#### [Exercise objective]
Once you have read the data below, print all of it exactly.

-------- Information given

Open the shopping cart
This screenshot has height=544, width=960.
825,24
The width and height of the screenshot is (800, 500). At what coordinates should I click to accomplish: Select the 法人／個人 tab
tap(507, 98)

----------------

#### [Result of this task]
Open the shopping cart
This screenshot has height=544, width=960.
825,24
The width and height of the screenshot is (800, 500). At what coordinates should I click to accomplish: Select the 法人／個人 tab
tap(507, 98)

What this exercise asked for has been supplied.